Monterey.- “It outweighed any illusions,” says Mexican youth Leslie Muoz González, who as a child was able, thanks to the economic sacrifice of his family, to access an expensive drug that saved his life. .
His delusion, he confirms, was “exactly a cure, or almost a cure, for cystic fibrosis (CF), allowing us to reach adulthood as I am living now.”
The genetic disease suffered by Leslie Munoz Gonzalez is chronic, progressive and, if left untreated, is terminal.
According to expert estimates, 3,000 to 5,000 people suffer from it in Mexico, but their life expectancy in the country is only 20 years on average.
Despite the fact that there are already state-of-the-art drugs that can extend the lives of CF patients indefinitely, the Mexican government still doesn’t distribute any of them.
“Tricapta has given me life, it has given me to be able to expand my lungs, to breathe freely, something I hadn’t done in a long time,” Leslie says of that drug. Which it started taking a year ago and which emerged in the pharmaceutical market a few years back. only two.
After a fierce legal battle between her and her family, on June 8, the young woman from Tamaulipas won the government’s right, through Pemex, to freely distribute the expensive drug produced by Vertex Laboratories in the United States.
However, at present, the parastatal from which the girl’s parents have retired has not complied with the order issued by the 13th District Judge in Ciudad Madero, Tamaulipas.
Trikafta is a drug that, according to experts, is highly effective against CF, but must be taken for life and has a monthly cost of more than 30 thousand dollars, which means more than 7 million pesos annually to the patient’s family. have to spend.
In the United States, Canada, Australia and European countries, Tricapta and three other state-of-the-art CF drugs are already distributed by local public health systems.
In them, the life expectancy of a patient is 50 years or more. In Mexico, however, the Federal Commission for Protection against Sanitary Risk (Coffepris) also has not approved Vertex’s new drug, which would be the first step for its nationwide distribution. “Trikafta is not a psychotropic and does not require a special permit.
Leslie’s mother even processed a permit to import it, “Pemex doesn’t do it because it doesn’t want to,” says Zamira Ayala, an attorney at the office that defends the family based in Tampico, Tamaulipas.
Meanwhile, the director of the Mexican Association of Cystic Fibrosis (AMFQ), Guadalupe Campoy, believes that if the government’s argument is the high cost of the drug, CF patients are “having a harder time in any case because they Up to five are hospitalized or six times a year”.
CF is an aggressive disease that attacks the respiratory, digestive and even reproductive systems, although according to experts most patients die from pulmonary complications. Some doctors even recommended that Leslie Munoz’s family get her admitted for a lung transplant.
However, since he has started taking Trikafta, his life has changed and his lungs are recovering.
“Leslie improved incredibly, she was always on oxygen, she could barely walk because she was drowning; now she can go running, she has improved a lot”, Campoy says.
“Everyone who takes these drugs is off the list for lung transplants because they no longer need them,” he says.

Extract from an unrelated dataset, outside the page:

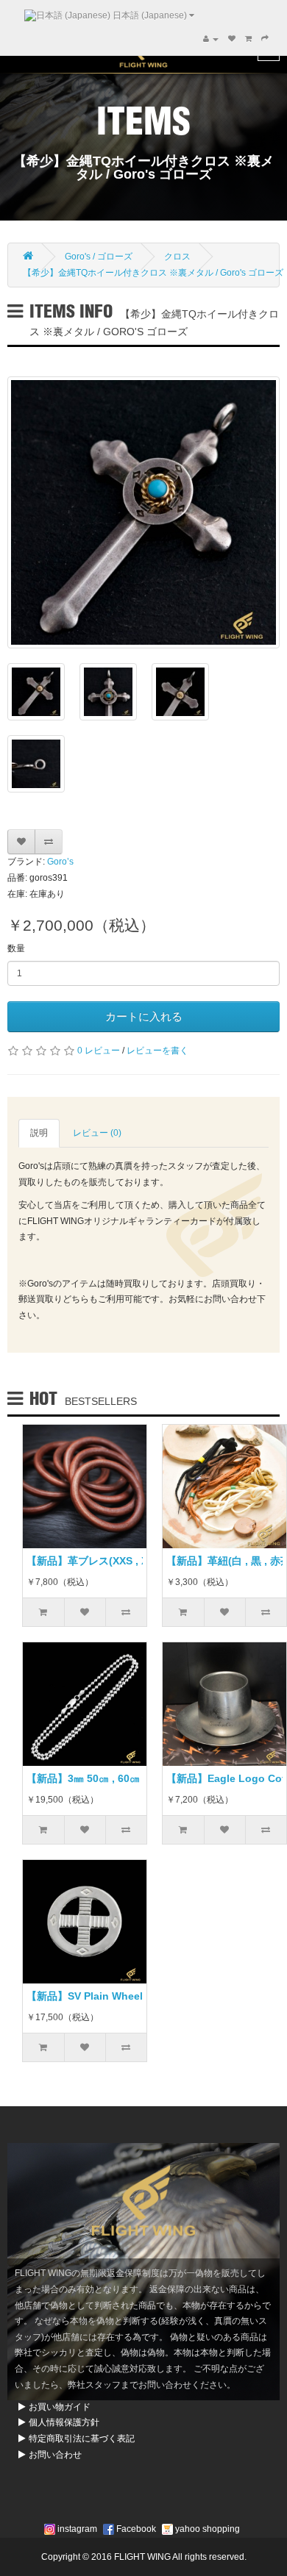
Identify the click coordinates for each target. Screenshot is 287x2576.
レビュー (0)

Although there are more than 2,000 types of CF, triptans was the most effective drug for the condition presented by Leslie Munoz, now 30, most of which depend on supplemental oxygen and are caused by an attack of lung infections. disease.
Leslie Munoz says, “I request the authorities to allow us to enter this drug, that it be given to patients, that they understand that it is not just a cure, but that it is an opportunity to live.”